Instrucción 1: Según el texto sobre las catástrofes en el telediario, ¿qué tienen los países lejanos donde suelen pasar? Haz una lista.
Instrucción 2: En el texto sobre las catástrofes en el telediario, ¿cuántos muertos tiene que haber para que la noticia dure más de un día?
Instrucción 3: Sigue escribiendo el texto sobre las catástrofes en el telediario desde donde termina.

Texto de lectura:

============================================================

Estamos acostumbrados a las catástrofes. A las que nos pillan lejos, quiero decir. Al fin y al cabo no vienen a ser más que cosas del telediario con las que comemos cada día. Entre cucharada y sorbo de vino echamos un vistazo a la tele y nos encontramos con que pueblos, ciudades enteras, se han derrumbado sepultando bajo los escombros a miles de personas como tú y como yo... Solo que son muertos sin rostro, cifras, que además vivían -o más bien sobrevivían- muy pero que muy lejos. Porque generalmente esas cosas suceden casi siempre en países lejanos —Haití, Pakistán...— llenos de gente pobre, con otras culturas y otras religiones, lo que los hace aún más distantes y más pobres todavía. La noticia apenas ocupa unos segundos del noticiario si las víctimas solo se cuentan por centenares. Para que le dediquen algún minuto y sean noticia más de un día —quizá dos— deben contarse por decenas de miles los fallecidos. El tiempo en antena es oro, y además hay que dar la información deportiva. "Fútbol es fútbol", dice un iluminado; o "los partidos duran 90 minutos", sentencia el filósofo balompédico de turno. Y encima se queda uno como pensativo. Cualquier día le dan a uno de estos el Nobel de literatura. ¿Pues no se lo han dado ya a un cantante? Pero lo peor es la información del tiempo, que el fin de semana está a la vuelta de la esquina y amenaza lluvia. Una buena borrasca sí que nos arrancaría un gesto de fastidio —¡joder!— y no el terremoto de... ¿dónde era? Ah, sí, por ahí, muy pero que muy lejos.

============================================================

Elementos guardados:
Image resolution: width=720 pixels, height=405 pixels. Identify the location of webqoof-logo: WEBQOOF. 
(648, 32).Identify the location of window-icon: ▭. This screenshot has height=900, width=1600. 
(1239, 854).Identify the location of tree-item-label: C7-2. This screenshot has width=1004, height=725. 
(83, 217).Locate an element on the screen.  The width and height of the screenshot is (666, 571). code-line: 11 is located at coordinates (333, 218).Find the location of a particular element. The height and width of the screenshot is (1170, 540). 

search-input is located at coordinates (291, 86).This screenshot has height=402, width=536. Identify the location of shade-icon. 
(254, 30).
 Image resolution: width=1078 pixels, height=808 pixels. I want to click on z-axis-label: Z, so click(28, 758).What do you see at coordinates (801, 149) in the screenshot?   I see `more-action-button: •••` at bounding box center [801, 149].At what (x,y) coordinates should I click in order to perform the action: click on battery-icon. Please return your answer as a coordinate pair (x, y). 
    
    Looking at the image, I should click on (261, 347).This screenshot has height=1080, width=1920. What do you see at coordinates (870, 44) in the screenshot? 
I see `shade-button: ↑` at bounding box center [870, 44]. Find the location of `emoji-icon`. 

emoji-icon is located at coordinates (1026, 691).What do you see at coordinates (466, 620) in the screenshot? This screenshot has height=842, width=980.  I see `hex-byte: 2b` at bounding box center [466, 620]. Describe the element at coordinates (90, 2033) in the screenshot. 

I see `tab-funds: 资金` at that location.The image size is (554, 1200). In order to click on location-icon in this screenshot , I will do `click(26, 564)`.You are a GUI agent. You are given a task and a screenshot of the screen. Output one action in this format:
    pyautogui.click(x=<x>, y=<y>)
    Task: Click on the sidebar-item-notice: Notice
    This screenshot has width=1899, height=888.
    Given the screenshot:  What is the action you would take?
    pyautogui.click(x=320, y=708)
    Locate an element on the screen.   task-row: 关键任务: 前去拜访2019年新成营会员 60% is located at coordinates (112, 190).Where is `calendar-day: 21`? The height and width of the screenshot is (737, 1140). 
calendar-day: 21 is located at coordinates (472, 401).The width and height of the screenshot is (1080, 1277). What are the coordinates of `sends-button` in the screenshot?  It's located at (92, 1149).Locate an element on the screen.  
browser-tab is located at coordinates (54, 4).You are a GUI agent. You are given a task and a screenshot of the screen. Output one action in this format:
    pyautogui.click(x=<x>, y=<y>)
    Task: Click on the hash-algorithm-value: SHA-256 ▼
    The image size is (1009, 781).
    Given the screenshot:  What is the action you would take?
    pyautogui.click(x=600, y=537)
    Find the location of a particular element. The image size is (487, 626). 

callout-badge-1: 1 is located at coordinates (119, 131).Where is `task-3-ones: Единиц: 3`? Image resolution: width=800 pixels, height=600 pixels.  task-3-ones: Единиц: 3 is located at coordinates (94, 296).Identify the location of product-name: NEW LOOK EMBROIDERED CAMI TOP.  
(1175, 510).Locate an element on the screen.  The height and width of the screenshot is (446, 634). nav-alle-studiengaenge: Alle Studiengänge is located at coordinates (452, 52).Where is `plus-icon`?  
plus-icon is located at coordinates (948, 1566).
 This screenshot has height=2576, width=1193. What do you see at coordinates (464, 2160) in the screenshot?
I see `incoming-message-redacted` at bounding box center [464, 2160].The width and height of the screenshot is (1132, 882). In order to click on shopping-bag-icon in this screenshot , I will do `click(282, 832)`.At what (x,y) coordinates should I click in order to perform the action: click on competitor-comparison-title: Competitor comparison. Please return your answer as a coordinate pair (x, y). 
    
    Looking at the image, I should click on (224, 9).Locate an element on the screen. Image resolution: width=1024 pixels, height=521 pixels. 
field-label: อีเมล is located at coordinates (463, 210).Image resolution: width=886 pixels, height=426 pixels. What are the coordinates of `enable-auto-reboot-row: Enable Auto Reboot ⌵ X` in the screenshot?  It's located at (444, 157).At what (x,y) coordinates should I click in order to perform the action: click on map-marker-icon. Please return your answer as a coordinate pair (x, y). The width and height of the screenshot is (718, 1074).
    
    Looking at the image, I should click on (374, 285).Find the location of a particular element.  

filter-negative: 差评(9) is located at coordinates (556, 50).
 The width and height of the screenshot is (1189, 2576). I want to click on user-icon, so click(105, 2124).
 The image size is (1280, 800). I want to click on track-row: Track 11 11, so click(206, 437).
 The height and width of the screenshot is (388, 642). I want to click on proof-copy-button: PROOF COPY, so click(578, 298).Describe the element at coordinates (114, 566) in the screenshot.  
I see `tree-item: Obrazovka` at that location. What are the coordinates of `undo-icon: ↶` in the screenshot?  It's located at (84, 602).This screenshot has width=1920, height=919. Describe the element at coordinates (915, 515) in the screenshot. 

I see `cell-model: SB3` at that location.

============================================================

Respuesta 1:
- Gente pobre
- Otras culturas
- Otras religiones

Respuesta 2: Decenas de miles de fallecidos.

Respuesta 3:
Otras veces es una guerra la que pretende amargarnos el almuerzo, sin conseguirlo. A lo más nos saca un gesto torcido, o incluso de preocupación si no está demasiado lejos. No sea que nos salpique la sangre sobre el traje nuevo. ¿Traje? Y nuestra mente vuela hasta el centro comercial donde el otro día vimos ese chaquetón que no estaba mal de precio. ¿A que no llega a las rebajas? Debí haberlo comprado, maldita sea... Y, mientras tanto, la televisión erre que erre. Ahora, imágenes de gente desesperada que huye y que pretende a cualquier precio -la vida, ya que dinero no tienen- colarse en Europa, nuestro club privado. ¿Acaso no entienden que aquí también tenemos nuestros parados y nuestros pobres? -rezongamos. ¿No se enteran de que incluso peligran nuestras pensiones, que lo ha dicho no sé qué político? Y seguimos comiendo. Dieta sana, eso sí. Hay que sacrificarse para mantener a raya el maldito colesterol, nuestro gran enemigo según los anuncios de la tele.

Lo verdaderamente preocupante es cuando el suceso luctuoso —palabra muy televisiva— tiene lugar dentro de las fronteras de nuestro club privado. Cuando los muertos son de los nuestros —europeos—, gente respetable como usted o como yo, que se tomaba una cerveza en cualquier terraza o pasaba la noche entre copas en una sala de conciertos. Entonces sí nos entra el canguelo, ya que es un aviso de que podría pasarnos a cualquiera de nosotros. Y entonces sí que nos indignamos, y salimos a poner flores y lacitos, y encendemos velitas a modo de civilizada protesta -somos muy civilizados- y como si así fuéramos a solucionar los problemas del mundo.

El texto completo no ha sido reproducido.